MATERIAL SUPPLIED =
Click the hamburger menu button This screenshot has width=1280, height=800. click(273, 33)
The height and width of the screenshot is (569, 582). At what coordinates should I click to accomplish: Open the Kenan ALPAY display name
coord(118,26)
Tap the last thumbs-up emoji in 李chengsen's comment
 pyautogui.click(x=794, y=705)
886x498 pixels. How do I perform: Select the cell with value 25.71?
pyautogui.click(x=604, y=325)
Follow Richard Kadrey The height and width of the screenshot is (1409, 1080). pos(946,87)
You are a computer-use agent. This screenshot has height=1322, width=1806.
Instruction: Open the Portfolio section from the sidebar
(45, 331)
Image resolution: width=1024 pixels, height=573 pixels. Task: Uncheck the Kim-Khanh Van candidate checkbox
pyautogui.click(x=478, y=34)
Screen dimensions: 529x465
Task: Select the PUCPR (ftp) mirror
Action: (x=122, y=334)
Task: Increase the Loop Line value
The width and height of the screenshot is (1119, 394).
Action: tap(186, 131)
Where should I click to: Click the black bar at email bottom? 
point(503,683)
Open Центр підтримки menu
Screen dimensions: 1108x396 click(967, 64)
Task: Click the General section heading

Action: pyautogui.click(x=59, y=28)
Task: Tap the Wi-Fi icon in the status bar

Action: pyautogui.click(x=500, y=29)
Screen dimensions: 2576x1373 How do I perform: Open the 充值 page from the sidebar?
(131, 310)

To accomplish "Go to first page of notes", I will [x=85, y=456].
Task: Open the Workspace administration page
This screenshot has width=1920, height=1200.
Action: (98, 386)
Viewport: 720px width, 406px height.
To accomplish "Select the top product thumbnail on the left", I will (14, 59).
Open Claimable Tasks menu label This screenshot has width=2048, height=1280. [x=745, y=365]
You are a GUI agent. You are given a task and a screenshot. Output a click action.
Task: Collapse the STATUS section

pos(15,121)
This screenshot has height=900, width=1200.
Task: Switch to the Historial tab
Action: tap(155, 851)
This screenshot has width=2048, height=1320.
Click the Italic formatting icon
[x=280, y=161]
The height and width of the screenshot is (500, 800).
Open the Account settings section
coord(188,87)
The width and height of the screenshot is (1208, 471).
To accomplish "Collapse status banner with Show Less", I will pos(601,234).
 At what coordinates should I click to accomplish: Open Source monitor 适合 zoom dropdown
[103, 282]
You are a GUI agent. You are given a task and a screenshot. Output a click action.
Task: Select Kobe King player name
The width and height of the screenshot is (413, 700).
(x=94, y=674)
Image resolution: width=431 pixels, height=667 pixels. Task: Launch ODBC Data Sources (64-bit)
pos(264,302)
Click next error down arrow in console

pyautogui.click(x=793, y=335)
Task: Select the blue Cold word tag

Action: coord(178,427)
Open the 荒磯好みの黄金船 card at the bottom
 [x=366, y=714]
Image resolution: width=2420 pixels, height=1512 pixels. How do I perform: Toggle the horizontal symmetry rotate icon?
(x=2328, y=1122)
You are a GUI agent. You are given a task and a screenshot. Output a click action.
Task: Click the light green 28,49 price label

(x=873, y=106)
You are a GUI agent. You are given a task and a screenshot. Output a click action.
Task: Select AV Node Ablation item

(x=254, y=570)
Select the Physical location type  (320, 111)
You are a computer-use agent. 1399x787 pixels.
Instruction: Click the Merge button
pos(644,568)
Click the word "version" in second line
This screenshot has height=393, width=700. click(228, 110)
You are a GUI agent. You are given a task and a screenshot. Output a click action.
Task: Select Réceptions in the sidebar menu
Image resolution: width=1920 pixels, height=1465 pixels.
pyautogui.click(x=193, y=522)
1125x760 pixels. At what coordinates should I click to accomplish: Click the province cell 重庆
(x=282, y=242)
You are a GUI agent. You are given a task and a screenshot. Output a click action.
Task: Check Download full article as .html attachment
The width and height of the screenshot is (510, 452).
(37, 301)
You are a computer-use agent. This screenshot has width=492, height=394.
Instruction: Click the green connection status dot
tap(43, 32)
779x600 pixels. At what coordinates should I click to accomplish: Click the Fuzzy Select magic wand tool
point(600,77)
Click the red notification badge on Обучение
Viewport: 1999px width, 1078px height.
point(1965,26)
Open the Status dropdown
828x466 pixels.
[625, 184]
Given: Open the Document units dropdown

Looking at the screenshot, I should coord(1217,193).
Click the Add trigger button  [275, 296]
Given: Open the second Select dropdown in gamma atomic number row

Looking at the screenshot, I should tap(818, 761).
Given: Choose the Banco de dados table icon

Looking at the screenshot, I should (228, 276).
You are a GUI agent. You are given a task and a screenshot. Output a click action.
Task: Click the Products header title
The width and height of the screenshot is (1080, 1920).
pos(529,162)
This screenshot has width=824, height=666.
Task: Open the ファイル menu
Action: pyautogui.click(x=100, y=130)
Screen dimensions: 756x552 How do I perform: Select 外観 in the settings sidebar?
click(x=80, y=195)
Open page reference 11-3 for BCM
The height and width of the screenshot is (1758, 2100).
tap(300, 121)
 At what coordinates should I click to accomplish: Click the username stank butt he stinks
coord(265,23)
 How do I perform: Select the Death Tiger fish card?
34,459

GIVEN INSTRUCTION = Reproduce all of the entries above, swapping every occurrence of "How do I perform:" for "What action completes:" and leaving everything else unchanged.

WORKED SOLUTION =
Click the hamburger menu button This screenshot has width=1280, height=800. click(273, 33)
The height and width of the screenshot is (569, 582). At what coordinates should I click to accomplish: Open the Kenan ALPAY display name
coord(118,26)
Tap the last thumbs-up emoji in 李chengsen's comment
 pyautogui.click(x=794, y=705)
886x498 pixels. What action completes: Select the cell with value 25.71?
pyautogui.click(x=604, y=325)
Follow Richard Kadrey The height and width of the screenshot is (1409, 1080). pos(946,87)
You are a computer-use agent. This screenshot has height=1322, width=1806.
Instruction: Open the Portfolio section from the sidebar
(45, 331)
Image resolution: width=1024 pixels, height=573 pixels. Task: Uncheck the Kim-Khanh Van candidate checkbox
pyautogui.click(x=478, y=34)
Screen dimensions: 529x465
Task: Select the PUCPR (ftp) mirror
Action: (x=122, y=334)
Task: Increase the Loop Line value
The width and height of the screenshot is (1119, 394).
Action: tap(186, 131)
Where should I click to: Click the black bar at email bottom? 
point(503,683)
Open Центр підтримки menu
Screen dimensions: 1108x396 click(967, 64)
Task: Click the General section heading

Action: pyautogui.click(x=59, y=28)
Task: Tap the Wi-Fi icon in the status bar

Action: pyautogui.click(x=500, y=29)
Screen dimensions: 2576x1373 What action completes: Open the 充值 page from the sidebar?
(131, 310)

To accomplish "Go to first page of notes", I will [x=85, y=456].
Task: Open the Workspace administration page
This screenshot has width=1920, height=1200.
Action: (98, 386)
Viewport: 720px width, 406px height.
To accomplish "Select the top product thumbnail on the left", I will (14, 59).
Open Claimable Tasks menu label This screenshot has width=2048, height=1280. [x=745, y=365]
You are a GUI agent. You are given a task and a screenshot. Output a click action.
Task: Collapse the STATUS section

pos(15,121)
This screenshot has height=900, width=1200.
Task: Switch to the Historial tab
Action: tap(155, 851)
This screenshot has width=2048, height=1320.
Click the Italic formatting icon
[x=280, y=161]
The height and width of the screenshot is (500, 800).
Open the Account settings section
coord(188,87)
The width and height of the screenshot is (1208, 471).
To accomplish "Collapse status banner with Show Less", I will pos(601,234).
 At what coordinates should I click to accomplish: Open Source monitor 适合 zoom dropdown
[103, 282]
You are a GUI agent. You are given a task and a screenshot. Output a click action.
Task: Select Kobe King player name
The width and height of the screenshot is (413, 700).
(x=94, y=674)
Image resolution: width=431 pixels, height=667 pixels. Task: Launch ODBC Data Sources (64-bit)
pos(264,302)
Click next error down arrow in console

pyautogui.click(x=793, y=335)
Task: Select the blue Cold word tag

Action: coord(178,427)
Open the 荒磯好みの黄金船 card at the bottom
 [x=366, y=714]
Image resolution: width=2420 pixels, height=1512 pixels. What action completes: Toggle the horizontal symmetry rotate icon?
(x=2328, y=1122)
You are a GUI agent. You are given a task and a screenshot. Output a click action.
Task: Click the light green 28,49 price label

(x=873, y=106)
You are a GUI agent. You are given a task and a screenshot. Output a click action.
Task: Select AV Node Ablation item

(x=254, y=570)
Select the Physical location type  (320, 111)
You are a computer-use agent. 1399x787 pixels.
Instruction: Click the Merge button
pos(644,568)
Click the word "version" in second line
This screenshot has height=393, width=700. click(228, 110)
You are a GUI agent. You are given a task and a screenshot. Output a click action.
Task: Select Réceptions in the sidebar menu
Image resolution: width=1920 pixels, height=1465 pixels.
pyautogui.click(x=193, y=522)
1125x760 pixels. At what coordinates should I click to accomplish: Click the province cell 重庆
(x=282, y=242)
You are a GUI agent. You are given a task and a screenshot. Output a click action.
Task: Check Download full article as .html attachment
The width and height of the screenshot is (510, 452).
(37, 301)
You are a computer-use agent. This screenshot has width=492, height=394.
Instruction: Click the green connection status dot
tap(43, 32)
779x600 pixels. At what coordinates should I click to accomplish: Click the Fuzzy Select magic wand tool
point(600,77)
Click the red notification badge on Обучение
Viewport: 1999px width, 1078px height.
point(1965,26)
Open the Status dropdown
828x466 pixels.
[625, 184]
Given: Open the Document units dropdown

Looking at the screenshot, I should coord(1217,193).
Click the Add trigger button  [275, 296]
Given: Open the second Select dropdown in gamma atomic number row

Looking at the screenshot, I should tap(818, 761).
Given: Choose the Banco de dados table icon

Looking at the screenshot, I should (228, 276).
You are a GUI agent. You are given a task and a screenshot. Output a click action.
Task: Click the Products header title
The width and height of the screenshot is (1080, 1920).
pos(529,162)
This screenshot has width=824, height=666.
Task: Open the ファイル menu
Action: pyautogui.click(x=100, y=130)
Screen dimensions: 756x552 What action completes: Select 外観 in the settings sidebar?
click(x=80, y=195)
Open page reference 11-3 for BCM
The height and width of the screenshot is (1758, 2100).
tap(300, 121)
 At what coordinates should I click to accomplish: Click the username stank butt he stinks
coord(265,23)
 What action completes: Select the Death Tiger fish card?
34,459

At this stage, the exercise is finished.